Muhammad Taimoor Khan, MD
As a vascular neurology fellow, an understanding of the automated tools available for immediate diagnosis of large vessel occlusion (LVO), estimation of core and penumbra in the context of treatment decision making has become critical in the era of endovascular therapy. In the article “Machine Learning–Enabled Automated Determination of Acute Ischemic Core From Computed Tomography Angiography,” the authors developed, validated, and reported a deep learning method called “DeepSymNet” that evaluates for ischemic core volume using computed tomography angiogram (CTA) source images. The study included patients with acute ischemic stroke and stroke mimics with CTA and CT perfusion (CTP) using the RAPID software and trained their algorithm against RAPID CTP determinations of ischemic core.
From 297 included patients, 224 (75%) had acute ischemic stroke, of which 179 (60%) had large vessel occlusion. The mean RAPID CTP based ischemic core volume was 23±42 cc. DeepSymNet learned to identify vessels on CTA, detect LVO autonomously and ischemic core of less than or equal to 30 cc and 50 cc with AUC 0.88 and 0.90 (ischemic core ≤30 mL and ≤50 mL) to CTP-RAPID ischemic core volume both in early, 0 to 6 hours and late 6-24 hours time windows. (AUCs 0.90 and 0.91, ischemic core ≤50 mL).
There are other products available, both commercial and non-commercial, with the ability of machine learning to automate analysis needed to screen for endovascular therapy. The uniqueness of DeepSymNet is predictions of ischemic core from CTA, as that can be of great utility in screening stroke patients in hospitals before transferring them to thrombectomy-capable centers.
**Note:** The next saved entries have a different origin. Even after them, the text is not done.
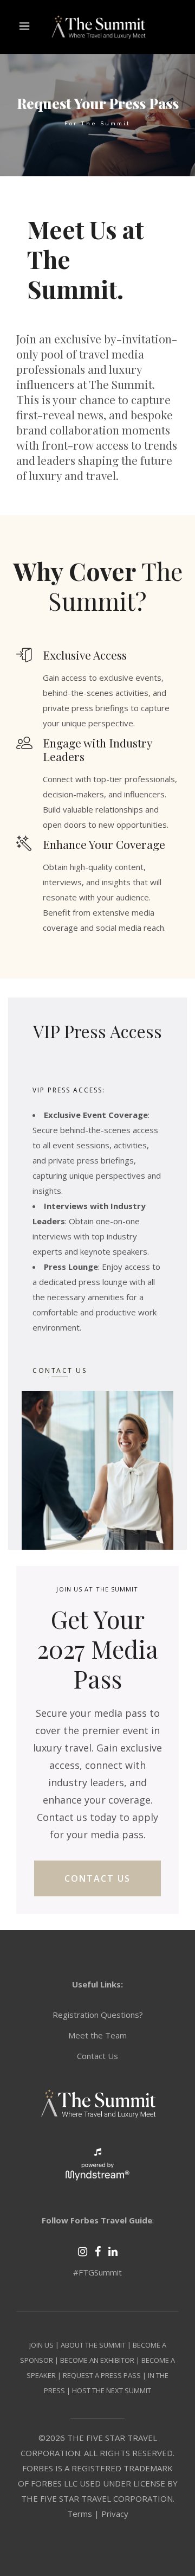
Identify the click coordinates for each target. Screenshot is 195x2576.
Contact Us (97, 2055)
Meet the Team (97, 2035)
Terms (79, 2513)
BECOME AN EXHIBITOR (97, 2360)
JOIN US (41, 2345)
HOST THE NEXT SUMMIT (111, 2390)
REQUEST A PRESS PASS (102, 2375)
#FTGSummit (97, 2272)
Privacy (114, 2513)
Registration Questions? (98, 2014)
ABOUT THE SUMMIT (93, 2345)
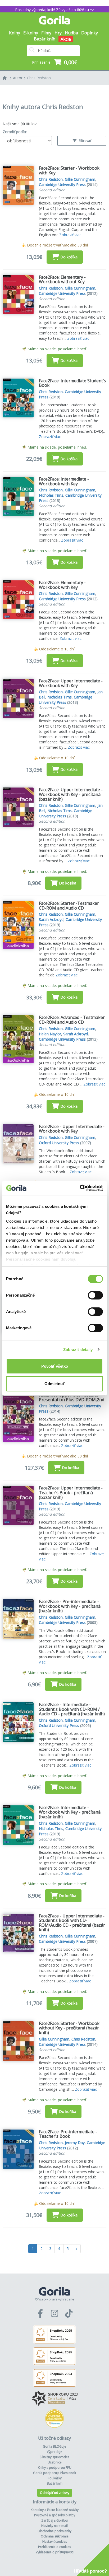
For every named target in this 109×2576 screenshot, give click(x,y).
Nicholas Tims (51, 495)
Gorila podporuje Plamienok (54, 2473)
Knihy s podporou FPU (54, 2467)
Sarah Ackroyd (51, 919)
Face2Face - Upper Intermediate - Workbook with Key (72, 1129)
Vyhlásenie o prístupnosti (55, 2552)
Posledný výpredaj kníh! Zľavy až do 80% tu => (54, 9)
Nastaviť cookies (54, 2541)
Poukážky (55, 2478)
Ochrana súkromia (55, 2536)
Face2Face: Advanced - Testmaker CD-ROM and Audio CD (72, 1019)
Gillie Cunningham (80, 179)
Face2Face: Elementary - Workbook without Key (62, 279)
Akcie (66, 39)
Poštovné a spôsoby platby (54, 2515)
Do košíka (69, 256)
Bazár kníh (44, 39)
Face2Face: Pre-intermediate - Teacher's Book (68, 2134)
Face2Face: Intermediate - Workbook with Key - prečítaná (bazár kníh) (70, 1812)
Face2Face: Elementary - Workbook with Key (62, 585)
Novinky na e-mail (54, 2525)
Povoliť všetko (54, 1366)
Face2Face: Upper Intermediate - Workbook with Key (71, 683)
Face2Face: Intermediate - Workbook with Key (64, 481)
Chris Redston (39, 77)
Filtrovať (84, 140)
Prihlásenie (41, 62)
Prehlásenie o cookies (54, 2547)
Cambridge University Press (62, 184)
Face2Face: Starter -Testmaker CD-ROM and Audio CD (69, 905)
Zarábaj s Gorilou (54, 2520)
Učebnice (55, 2462)
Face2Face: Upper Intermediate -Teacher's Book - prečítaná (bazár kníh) (71, 1492)
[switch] (95, 1295)
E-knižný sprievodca (54, 2457)
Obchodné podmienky (54, 2531)
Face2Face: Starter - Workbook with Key (69, 170)
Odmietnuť (54, 1383)
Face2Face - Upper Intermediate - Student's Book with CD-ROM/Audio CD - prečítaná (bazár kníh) (72, 1923)
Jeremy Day (75, 2142)
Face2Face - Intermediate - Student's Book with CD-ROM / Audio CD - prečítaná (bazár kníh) (72, 1709)
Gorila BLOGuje (54, 2446)
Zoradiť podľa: (15, 131)
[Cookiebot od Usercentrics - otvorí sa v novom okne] (80, 1188)
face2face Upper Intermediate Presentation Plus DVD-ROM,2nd (71, 1397)
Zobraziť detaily (78, 1349)
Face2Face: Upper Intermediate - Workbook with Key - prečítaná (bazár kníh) (71, 794)
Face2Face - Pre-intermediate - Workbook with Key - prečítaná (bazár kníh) (70, 1606)
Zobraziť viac (70, 234)
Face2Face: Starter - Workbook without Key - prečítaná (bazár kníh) (69, 2027)
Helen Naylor (50, 1033)
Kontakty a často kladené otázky (55, 2510)
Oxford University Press (59, 1142)
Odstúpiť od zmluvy (54, 2492)
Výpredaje (54, 2451)
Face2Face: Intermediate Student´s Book (72, 383)
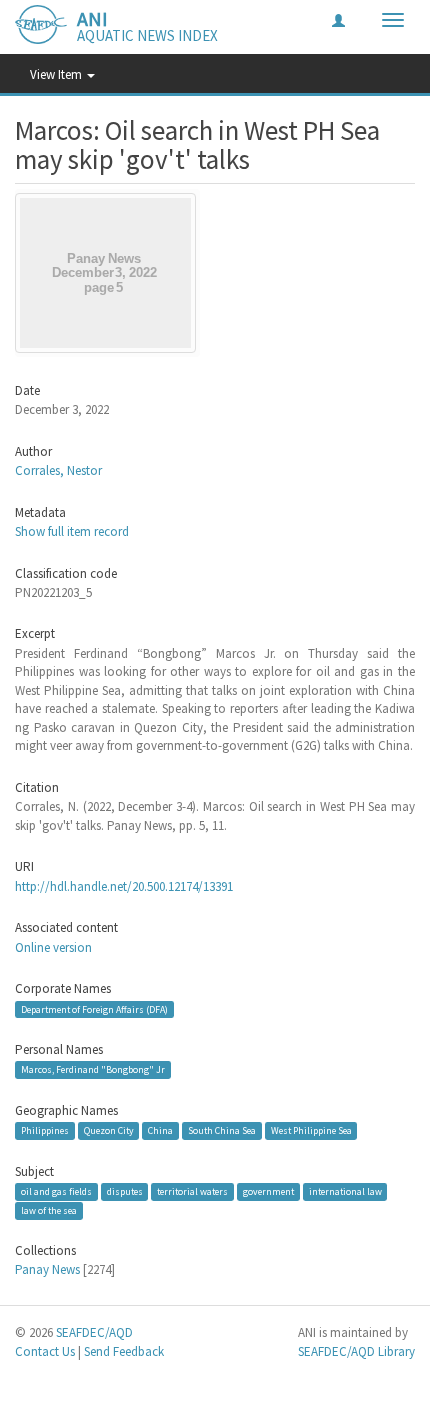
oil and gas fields (56, 1191)
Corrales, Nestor (58, 470)
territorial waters (192, 1191)
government (268, 1191)
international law (345, 1191)
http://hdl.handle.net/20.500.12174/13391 (124, 886)
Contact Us (45, 1351)
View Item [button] (57, 74)
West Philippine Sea (311, 1130)
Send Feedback (124, 1351)
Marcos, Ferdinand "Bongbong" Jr (93, 1069)
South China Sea (222, 1130)
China (160, 1130)
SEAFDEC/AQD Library (356, 1351)
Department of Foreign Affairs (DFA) (94, 1008)
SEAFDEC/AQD (94, 1332)
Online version (53, 947)
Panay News (47, 1269)
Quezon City (109, 1130)
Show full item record (72, 531)
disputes (125, 1191)
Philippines (45, 1130)
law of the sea (49, 1210)
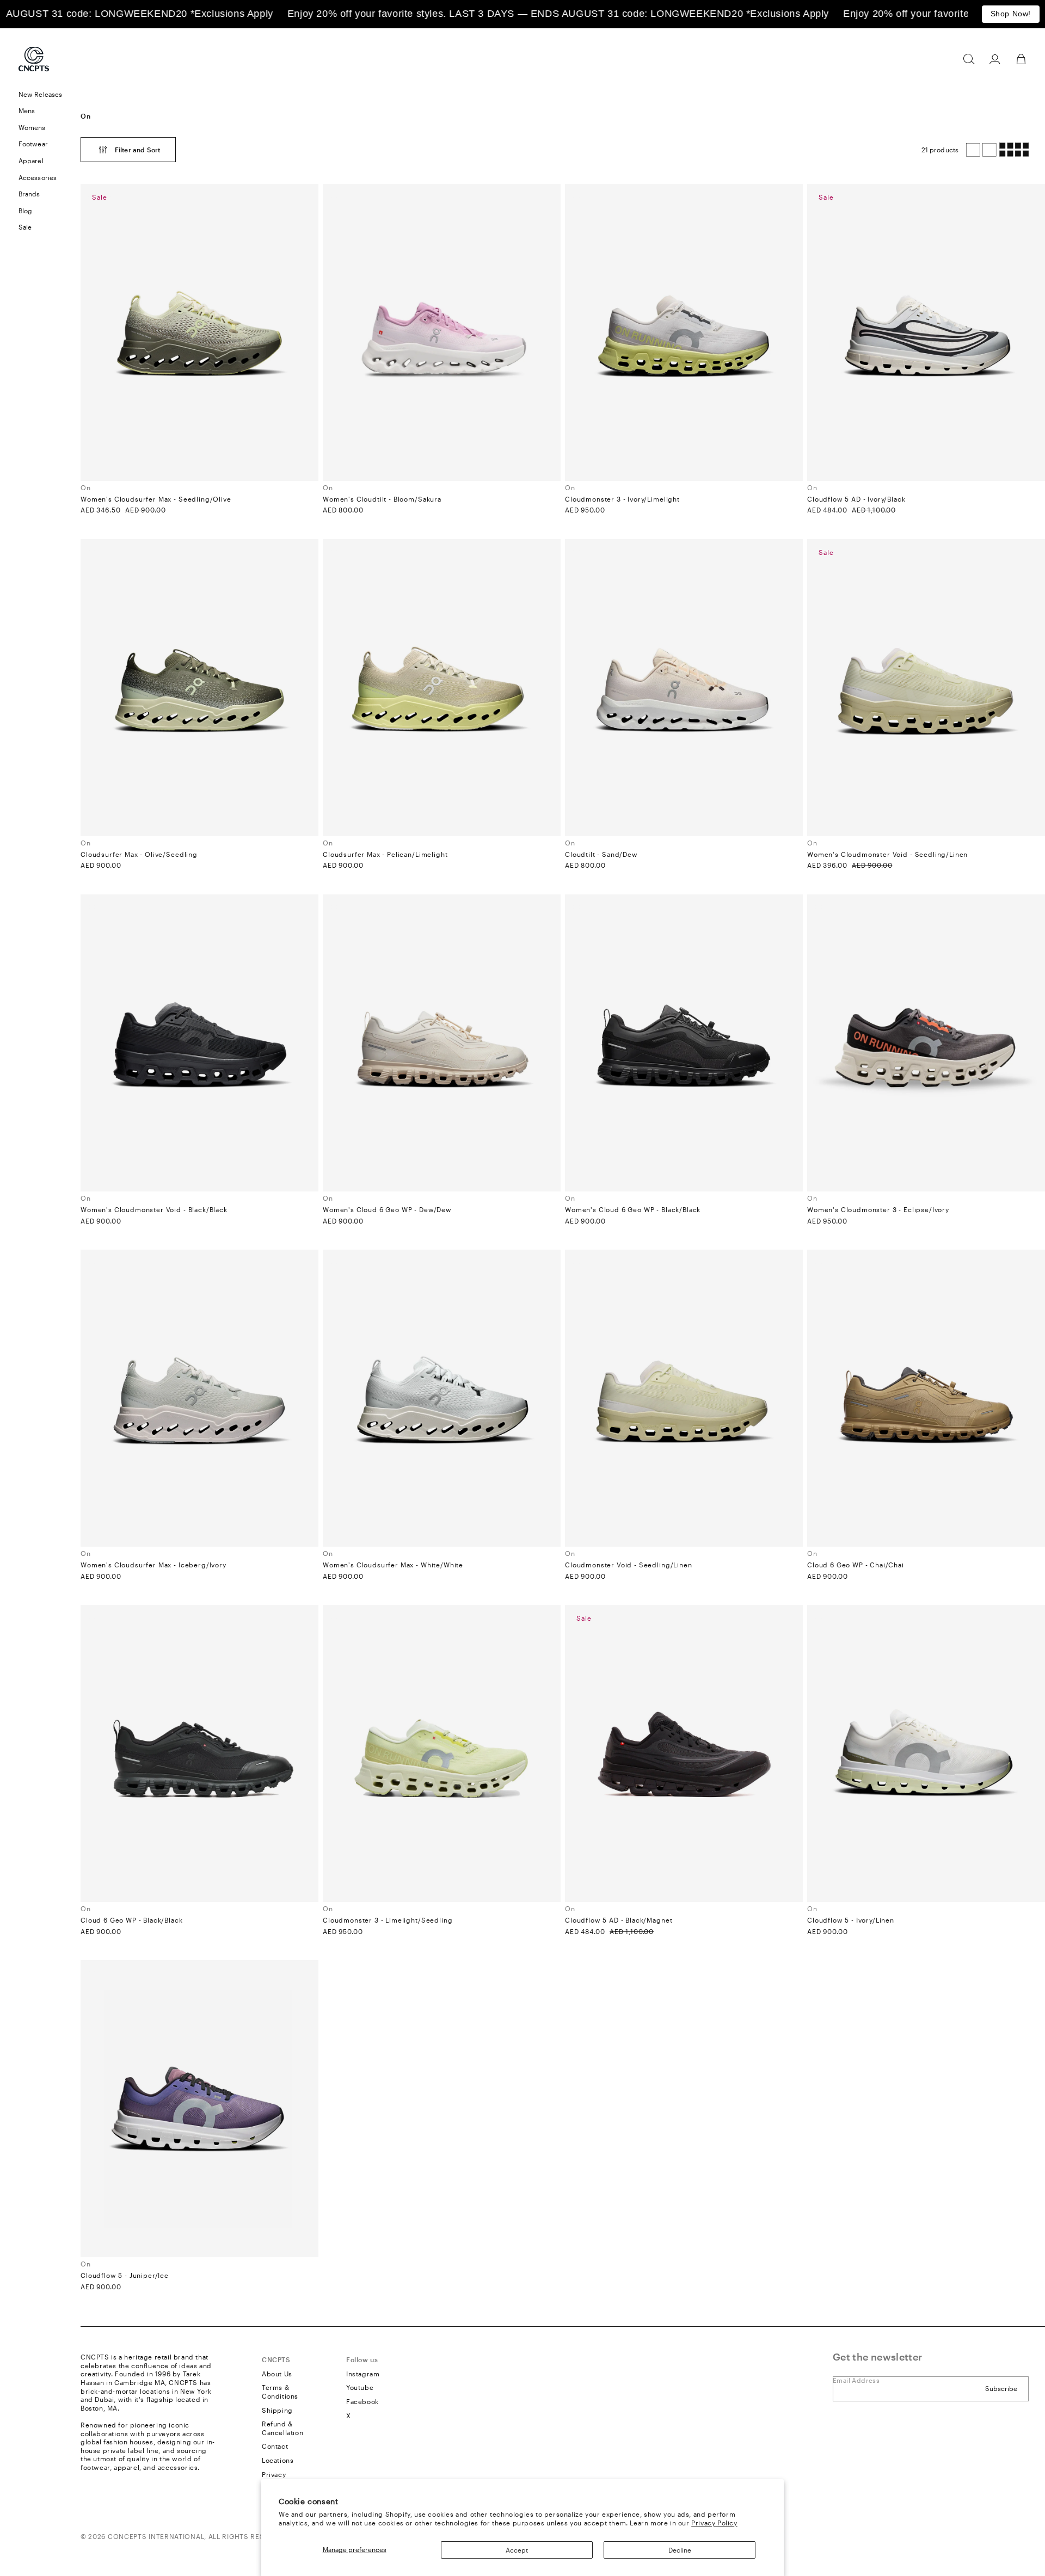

The authors explain the limitations given their single-center experience, lack of algorithm training against more precise core modality like MRI, and absence of penumbra measurements at this point. Given the initial phase of this product, we believe other limitations are how scalable it will be to other centers, different scanners and imaging protocols in particular.
I would like to thank Dr. Marie Luby, PhD, for guiding me with selecting and preparing this blog post.